The latest Residential Property Price Index (RPPI) released from the CSO shows that Irish residential prices rose 0.9% m/m in March, snapping a two month run of falling prices.
Prices were 16.8% y/y above year-earlier levels, the highest annual change in the history of the series (which dates back to 2005).
Data for the sub-indices of the RPPI show that Dublin led the way in March, with prices rising 1.1% m/m and 22.8% y/y last month. Outside of the capital prices rose 0.7% m/m and 10.7% y/y.
Having troughed in early 2013, national residential property prices have rebounded by 25.9%. Despite this move, they remain 38.2% below peak levels. Dublin prices, which have recovered by 44.0% from their lows, are now 38.7% below their all-time high, while National ex Dublin prices, which have improved by 13.9% from the trough, are 41.5% below the previous peak.
We were not overly concerned by the m/m decline in overall prices recorded in the first two months of the year, as we felt that recorded price moves around the turn of the year were likely to be distorted by tax incentives (the CGT exemption for those buying properties and subsequently holding them for seven years expired at end-2014). Another consideration is that the thin volume of transactions (only 2.1% of residential properties in Ireland changed hands last year, of which only about half – the cohort captured by the RPPI – involved a mortgage) at this time warrants a certain health warning around monthly RPPI readings.
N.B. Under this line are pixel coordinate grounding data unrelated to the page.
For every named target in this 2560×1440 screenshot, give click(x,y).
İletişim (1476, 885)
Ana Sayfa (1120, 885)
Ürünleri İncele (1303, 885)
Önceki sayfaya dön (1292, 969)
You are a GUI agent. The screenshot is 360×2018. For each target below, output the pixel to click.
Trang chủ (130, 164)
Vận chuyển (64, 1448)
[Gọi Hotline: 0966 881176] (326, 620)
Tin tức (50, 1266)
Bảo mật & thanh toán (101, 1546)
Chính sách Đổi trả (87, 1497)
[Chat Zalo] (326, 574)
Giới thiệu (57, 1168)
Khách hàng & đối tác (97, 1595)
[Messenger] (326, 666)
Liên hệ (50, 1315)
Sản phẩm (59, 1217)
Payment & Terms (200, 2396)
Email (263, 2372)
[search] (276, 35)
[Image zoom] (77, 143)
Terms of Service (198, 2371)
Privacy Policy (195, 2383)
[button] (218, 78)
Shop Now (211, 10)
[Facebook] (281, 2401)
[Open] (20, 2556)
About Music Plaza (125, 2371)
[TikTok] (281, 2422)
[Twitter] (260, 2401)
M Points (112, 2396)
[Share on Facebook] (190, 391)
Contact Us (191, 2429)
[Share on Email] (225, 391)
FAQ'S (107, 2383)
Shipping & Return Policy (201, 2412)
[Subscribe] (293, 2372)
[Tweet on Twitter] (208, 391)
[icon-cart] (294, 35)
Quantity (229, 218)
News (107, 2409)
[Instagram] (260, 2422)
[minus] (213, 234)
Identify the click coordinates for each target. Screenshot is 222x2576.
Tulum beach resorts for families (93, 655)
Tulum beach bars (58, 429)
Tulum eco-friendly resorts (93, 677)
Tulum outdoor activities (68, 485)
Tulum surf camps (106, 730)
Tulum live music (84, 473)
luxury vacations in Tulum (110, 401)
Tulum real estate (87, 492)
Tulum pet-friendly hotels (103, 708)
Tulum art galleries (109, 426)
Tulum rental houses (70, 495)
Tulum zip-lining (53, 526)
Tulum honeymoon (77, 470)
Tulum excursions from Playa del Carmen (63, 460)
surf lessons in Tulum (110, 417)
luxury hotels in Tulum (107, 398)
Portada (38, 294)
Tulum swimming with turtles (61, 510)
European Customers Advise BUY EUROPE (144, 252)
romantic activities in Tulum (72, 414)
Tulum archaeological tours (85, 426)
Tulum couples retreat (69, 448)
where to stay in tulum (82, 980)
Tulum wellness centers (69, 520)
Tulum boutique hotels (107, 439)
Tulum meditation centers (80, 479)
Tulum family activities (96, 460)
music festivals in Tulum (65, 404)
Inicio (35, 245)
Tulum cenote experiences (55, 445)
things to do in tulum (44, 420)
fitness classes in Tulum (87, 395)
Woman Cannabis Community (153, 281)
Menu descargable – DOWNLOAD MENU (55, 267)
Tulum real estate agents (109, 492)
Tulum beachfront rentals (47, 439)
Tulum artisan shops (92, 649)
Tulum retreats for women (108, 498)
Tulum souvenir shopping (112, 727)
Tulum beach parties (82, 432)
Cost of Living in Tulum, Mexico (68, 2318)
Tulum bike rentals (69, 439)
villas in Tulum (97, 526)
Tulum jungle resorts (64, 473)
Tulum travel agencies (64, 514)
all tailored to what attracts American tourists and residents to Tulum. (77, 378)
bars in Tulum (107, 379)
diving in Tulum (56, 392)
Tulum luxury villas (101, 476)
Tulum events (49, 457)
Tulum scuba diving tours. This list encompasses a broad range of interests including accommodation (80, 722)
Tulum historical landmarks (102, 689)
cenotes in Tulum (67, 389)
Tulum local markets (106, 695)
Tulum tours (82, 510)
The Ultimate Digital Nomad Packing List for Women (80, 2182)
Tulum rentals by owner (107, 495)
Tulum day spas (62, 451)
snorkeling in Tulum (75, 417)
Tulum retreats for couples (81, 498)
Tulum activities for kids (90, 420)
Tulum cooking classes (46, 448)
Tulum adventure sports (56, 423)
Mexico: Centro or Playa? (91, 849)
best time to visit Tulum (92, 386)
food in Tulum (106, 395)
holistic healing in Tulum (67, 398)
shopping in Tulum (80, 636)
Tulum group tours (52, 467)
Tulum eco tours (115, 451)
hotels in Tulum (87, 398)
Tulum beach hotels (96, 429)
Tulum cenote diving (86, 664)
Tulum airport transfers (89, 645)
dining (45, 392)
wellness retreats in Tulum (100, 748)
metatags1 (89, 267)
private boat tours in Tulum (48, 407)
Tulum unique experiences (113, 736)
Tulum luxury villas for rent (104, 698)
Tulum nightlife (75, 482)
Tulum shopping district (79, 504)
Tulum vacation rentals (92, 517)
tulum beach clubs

Our view has been, and remains, that the path of least resistance for Irish house prices is to the upside, given supportive demand drivers (new household formation, rising employment, higher earnings, lower taxes on income and falling mortgage rates), while residential completions are running at a third of their long term average and less than half of what we would consider a normal level of activity to be. We would not be surprised to see a second successive year of double-digit price increases in Ireland in 2015. This outcome would have important implications for the covered banks (AIB, Bank of Ireland and PTSB), whose provisioning models, broadly speaking, assume a c. 50% peak-to-trough decline in Irish residential prices, which looks cautious compared to where the market is now.
Retail sales increase in March
The CSO also released retail sales data for March today. These show an improvement in retail sales in both volume (+1.4% m/m and +9.2% y/y) and value (+1.2% m/m and +5.7% y/y) terms last month. The headline retail sales index has now posted 15 successive months of annual growth in both value and volume terms. Stripping out the volatile Motor Trades component reveals that core retail sales were -1.0% m/m and -0.9% m/m in volume and value terms respectively, but still +4.7% y/y and 1.2% y/y.
Data for the 13 subcomponents of the retail sales index continue to show a broad recovery, with 8 posting m/m growth and 10 recording y/y growth in volumes. Sales of so-called ‘big ticket’ items continue to lead the way, with Motor Trades +23.1% y/y, Other Retail Sales (this includes furnishings, jewellery and numismatic purchases) +19.3% y/y, Furniture & Lighting +18.7% y/y, Electrical Goods +11.2% y/y and Hardware, Paint & Glass +10.2% y/y (all in volume terms).
As alluded to above, while some tail risks (chiefly relating to household debt) remain, the prospects for Irish consumers are the strongest that they have been in years. The KBC-ESRI Consumer Sentiment Index improved to a nine year high in January 2015 and this confidence is translating into a surge in consumer discretionary spending. Indeed, another CSO data release today show that Irish residents’ trips overseas rose 13.2% y/y in Q1 2015 (to 1.3m trips). With all that being said, the underperformance of retail sales in value terms relative to volume terms shows that an element of discounting is still needed in order to stimulate some of this extra business.